Babaryka gathered most signatures and led in the polls. One online poll calculated Lukashenka’s support at only 3-6%, leading to the derisory slogan “Sasha 3%.” Tsikhanouski encouraged followers to bring slippers to his rallies to “crush the cockroach.”

The response from the authorities was swift. Large-scale arrests took place, including that of Tsikhanouski. Babaryka and his son Eduard were arrested and charged with tax evasion and money laundering. Tsapkalo fled to Russia All three major challengers were refused registration. Tsikhanouski’s wife Sviatlana offered to run in his stead and was accepted, ostensibly because she was a political neophyte.

On June 8, Tsikhanouskaya joined forces with Tsapkalo’s wife Veranika, and Babaryka’s campaign manager, Maryya Kalesnikova. The three campaigned together in a number of cities and in late July they addressed more than 60,000 people in Minsk’s Banagalore Square. The crowd, of all ages, sang songs and waved the white-red-white national flag that was used in 1991-95, but banned thereafter.

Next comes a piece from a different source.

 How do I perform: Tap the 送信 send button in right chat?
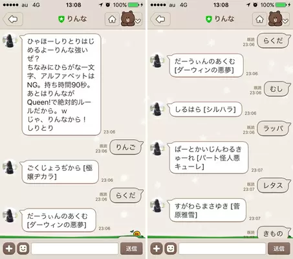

Tsikhanouskaya proved a charismatic challenger who became very popular. Her platform promised only the release of all political prisoners and new elections. Politically, she leaned neither to Russia nor Europe. But Belarus was changing. The formerly passive population was passionately interested in the campaign. And it was manifestly not supporting Lukashenka.

Nevertheless, on August 9, the Central Election Commission announced that Lukashenka had received 80% of the votes with Tsikhanouskaya at 10%. Russia promptly recognized the results; the Western Powers demurred. Mass protests followed. On the two Sundays following the election, over 200,000 flooded the streets of Minsk, with thousands more in smaller cities. The regime responded with violence, mass arrests, and brutality using OMON troops, KGB troops, and police forces both in and out of uniform, but all masked. At the prison on Akrestin Street, detainees were made to lie face downward on top of each other without access to food or water.

More protests followed, with women leading on Saturdays—generally they were treated less brutally than the men—and en masse on Sundays. At several factories, workers went on strike. The regime was severely weakened but did not fall. When Belarusian Television workers resign29ed, Lukashenka replaced them with Russians. Those on strike were threatened with job losses. University students were targeted, along with their families. Russia did not intervene directly, but in Sochi on September 14, Putin offered Lukashenka a $1.5 billion loan and promised further support.

The Belarusian Awakening remains undaunted but faces a difficult future. Tsikhanouskaya fled to Lithuania, Tsapkala to Russia, and Kalesnikova is in a Minsk prison, having been abducted off the street. A Coordinating Council put in place by Tsikhanouskaya to find a way out of the impasse has seen all its Executive Committee members fleeing the country or arrested with the exception of the Nobel Prize winning author Svetlana Alexeevich, who has been guarded at her home by European diplomats.

Lukashenka’s future is in doubt, but he has vowed to remain. The final outcome is unclear, but nothing will ever be the same in Belarus.